BitWrangler wrote on 2021-11-06, 21:50:The Laserjets were well regarded as the holy grail of DTP back then, or for using with a hefty graphic workstation. I don't know if they made much penetration into SOHO unless you had serious output requirements and a budget that allowed... I have a LJ-III stashed.
Ventura Publisher was based on a custom GEM and it supported ESC/P, I think I first played with it in 1987.
Printing was horribly slow though, due multiple printing with small offsets, creating sort of "hi-res" prints.
With the Laserjet that my neighbour bought in 1988, it took a looong time to print with the 10MHz 8088 he used for his DTP business.
The holy grail back then already were phototypesetters, somewhere between 2400 and 2500dpi.
In the newspaper where I worked in the IT dept in the early 1990s, Laserjets were only used in the management due to their good support by commercial software and their relatively cheap price.
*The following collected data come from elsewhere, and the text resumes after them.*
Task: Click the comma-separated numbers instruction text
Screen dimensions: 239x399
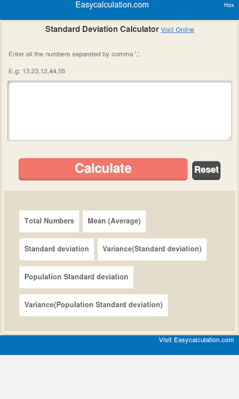Action: click(75, 54)
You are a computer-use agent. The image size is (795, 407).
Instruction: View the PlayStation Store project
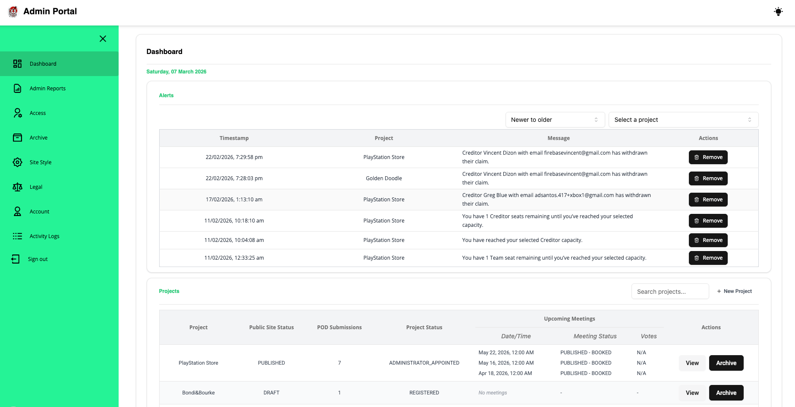click(692, 363)
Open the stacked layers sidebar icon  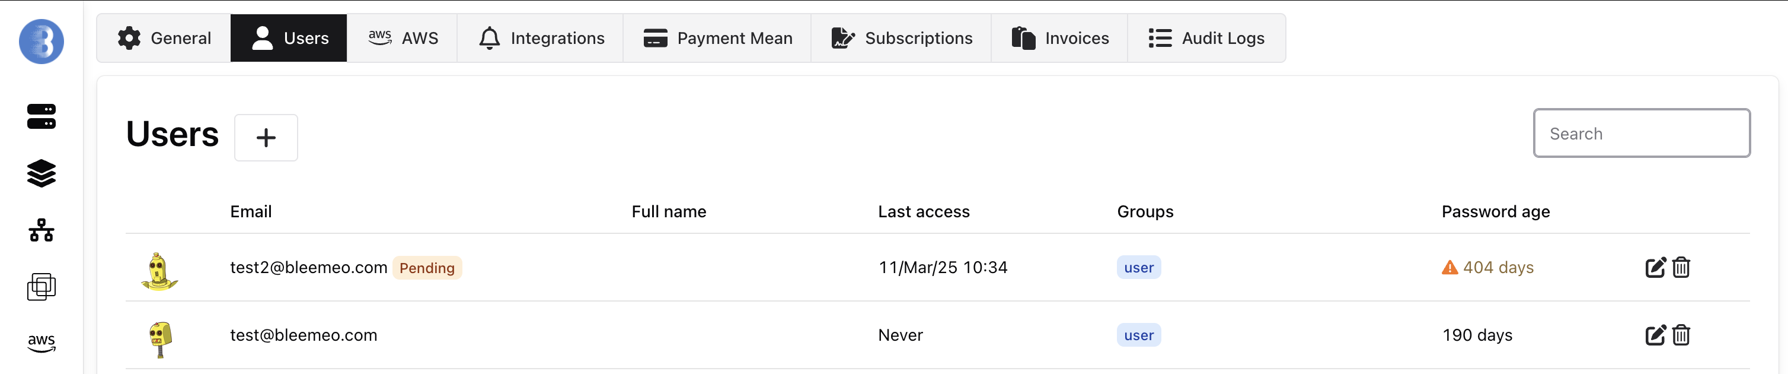coord(41,174)

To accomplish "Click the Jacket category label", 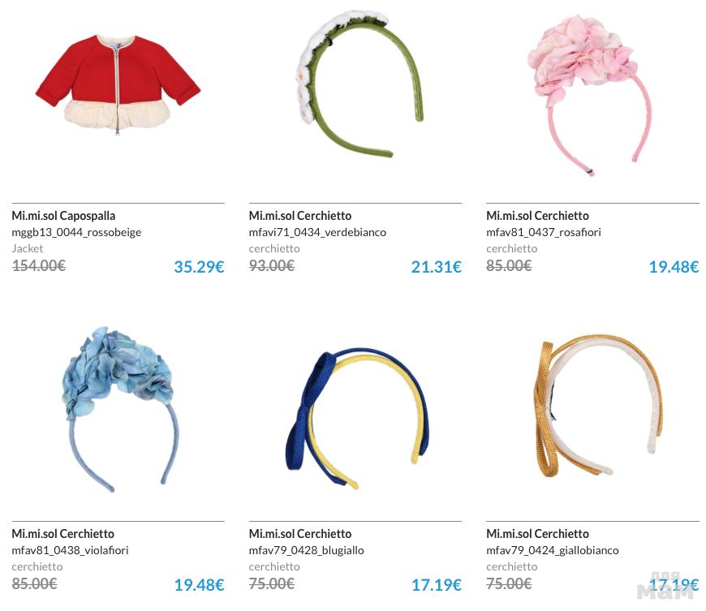I will point(28,248).
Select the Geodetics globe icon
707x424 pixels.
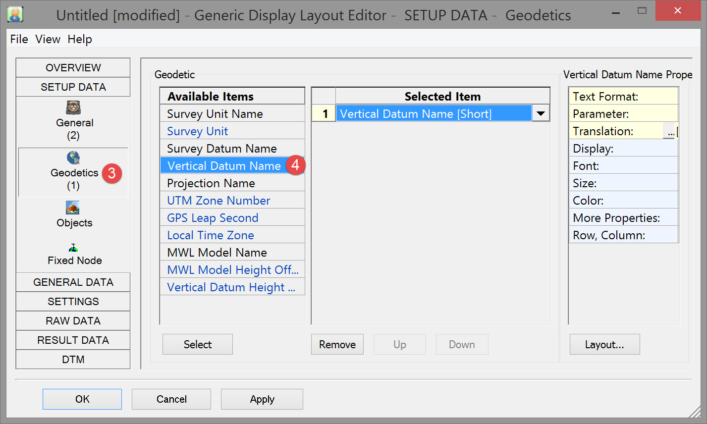pyautogui.click(x=73, y=158)
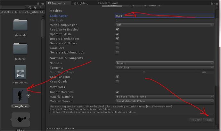This screenshot has width=221, height=131.
Task: Open the Material Naming dropdown
Action: pyautogui.click(x=165, y=97)
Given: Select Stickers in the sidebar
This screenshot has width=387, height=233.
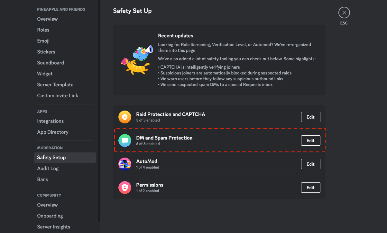Looking at the screenshot, I should [46, 52].
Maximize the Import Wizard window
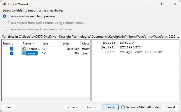 coord(163,4)
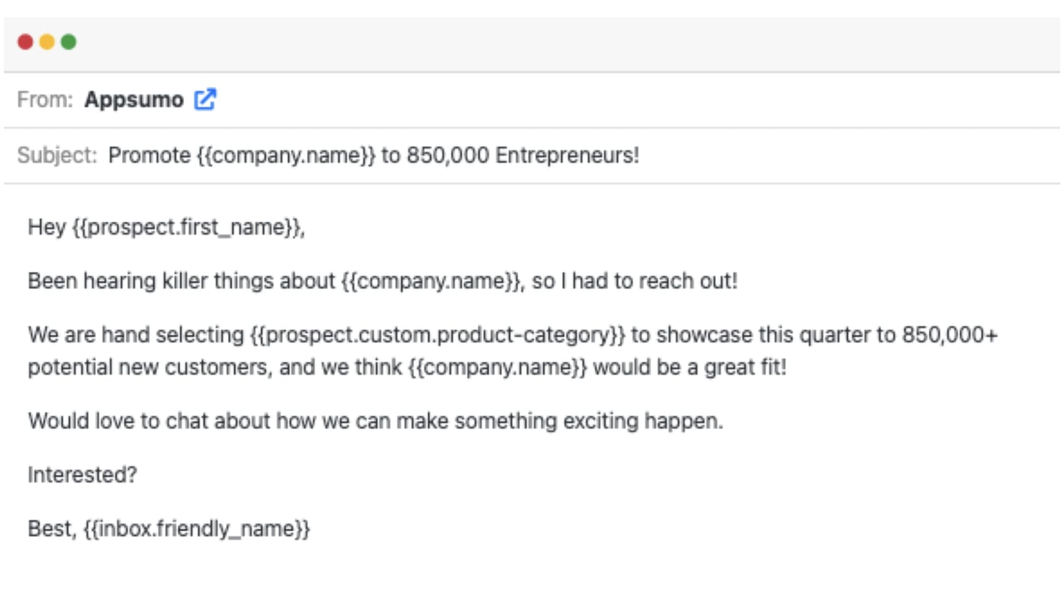
Task: Click the green traffic light dot
Action: click(x=70, y=42)
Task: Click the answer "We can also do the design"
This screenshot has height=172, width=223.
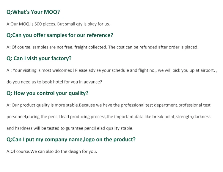Action: click(52, 152)
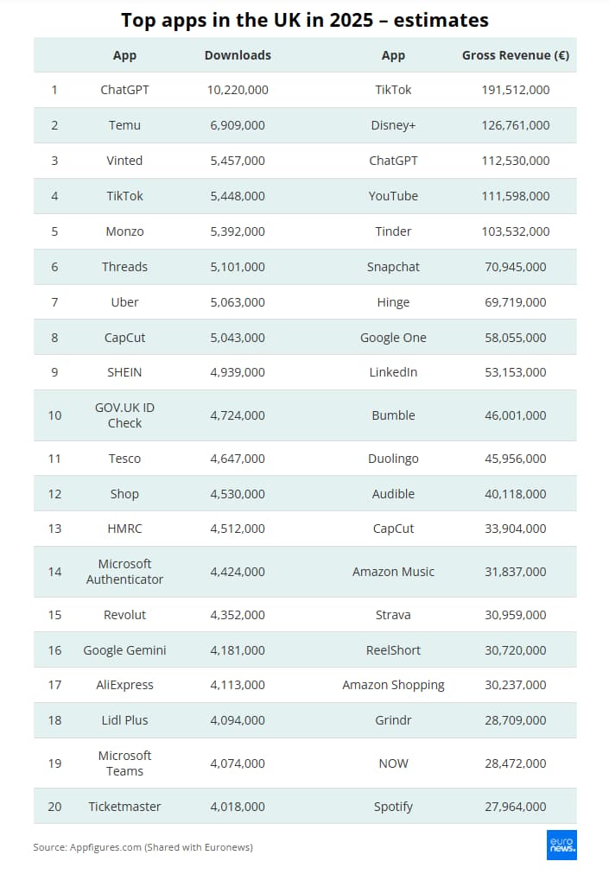Click the Gross Revenue (€) column header
This screenshot has width=609, height=874.
coord(516,55)
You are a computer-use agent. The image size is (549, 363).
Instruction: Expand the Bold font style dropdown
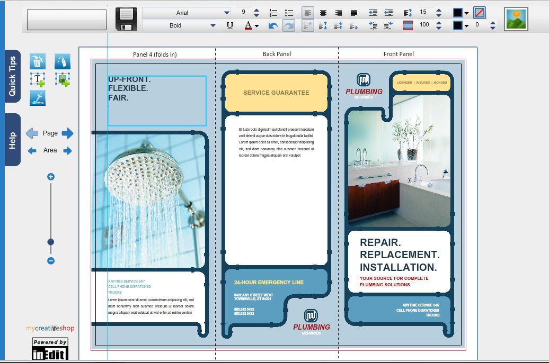(x=213, y=25)
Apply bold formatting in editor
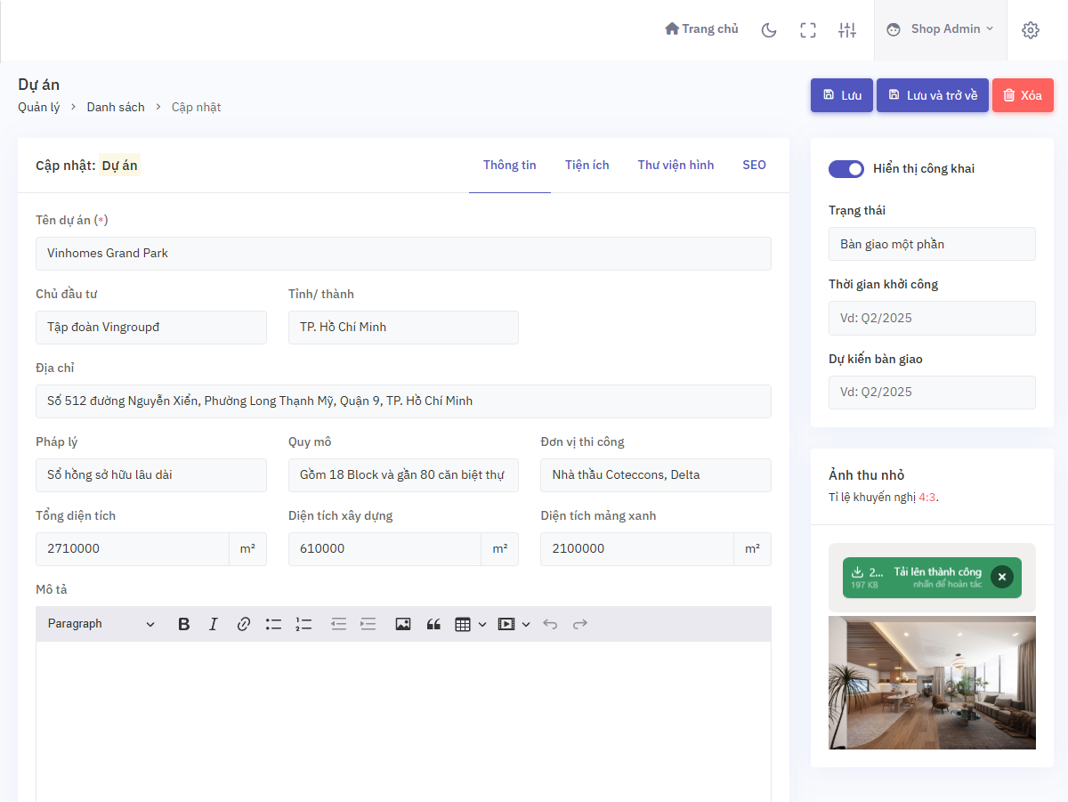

In the news departments we had only Apple Laserwriters connected to the net with printserver boxes, because of Postscript (which the phototypesetter also used), so it could be used for proof printing by the journalists.
But all these were like 9-dot matrix printers compared to the Linotype.
The refill business lifted off in that time, too.
Original HP/Canon cartridges were very expensive, and the refills were a fraction of that cost.
In the newspaper we had a supplier who regularly came, fetched 20-30 LBP cartridges and brought "fresh" refilled ones.
Regarding the LJ-III, this was the last good heavy-duty HP laserprinter.
All Laserjets from LJ-4 onwards were cheap plastic garbage, not really durable and broke down easily.
The LJ-III as well as the Imagewriter with the same Canon chassis were really rugged.
They rarely failed, even when the paper cartridge (which protruded from the case) broke because the printer accidentally fell onto concrete floor.